So my first official post on our family site may come off a bit morose, my apologies for that. It’s been a significant thought I’ve had though, so here we go.
About two weeks ago, one family at my school faced a pretty tough loss and it affected students and staff alike. A 14 year old student, Drew Wright, got hit by a truck while riding on his bike to school. We got the announcement at school and it was shocking in the general sense of course. The name read on an urgent school announcement on closed circuit television struck a chord, but a vague one. I recognized the name a bit, but without a face to go with it, I didn’t think I knew the student personally. After all, Myers Park is a huge school, almost 3,000 students by recent counts. As an EC teacher, I also work with a small, very specialized population of kids. So I couldn’t be entirely sure. Later on that day, we got an email from the principal about Drew. It mentioned that he was a good kid and had really enjoyed working on the musical, Zombie Prom. It was like ice water running down my back, because I helped work on that musical. I didn’t know all the names, but I definitely knew his face once I saw it come up on a news website. Drew seemed like a kind young man, and theater is often like a really eccentric family, and now we’d inadvertently lost one of our own.

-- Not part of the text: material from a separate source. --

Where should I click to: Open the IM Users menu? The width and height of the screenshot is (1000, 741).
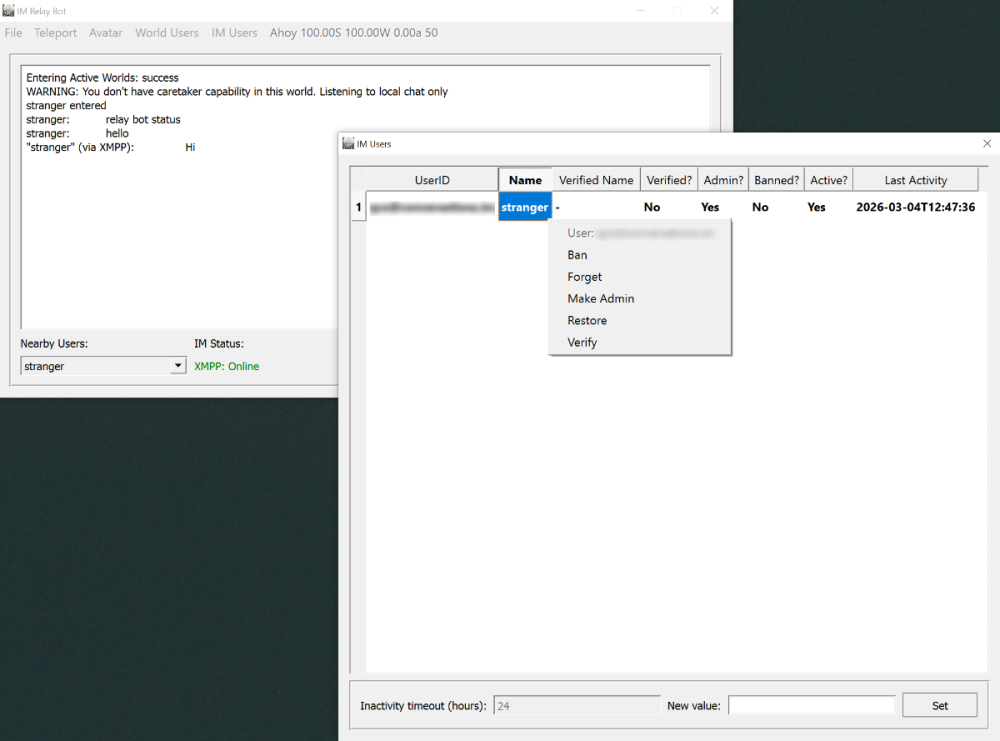pyautogui.click(x=234, y=32)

The first thing I thought was why couldn’t I know Drew, THAT particular theater/student family member more? I have so many kids that I teach in my classes, or work with in theater projects, or case manage for EC purposes. It’s astonishingly easy to lose track of the kids who are not as immediate to you on a daily basis. I was overwhelmed and frustrated – as much as I try to change my student’s lives for the better, open them up to a new perspective or motivate them to try harder, I can never get to ALL the kids. Some kids can quite literally pass out of your life, and you wish you could have had more time with them, had at least one meaningful conversation, found more connection.
But as depressing as all that can seem, I am heartened by the amount of support that rose out of the community after Drew died. The theater kids got together with Ms. Cornwell and put together a really touching memorial on campus after school one day. It gave me the chance to cry a bit, and laugh, and meet his parents to offer my condolence. Sometimes students can really surprise you with just how unique and amazing they can be, to each other. I have no doubt in my mind that Drew was a wonderful boy, and he will be missed by his family everywhere.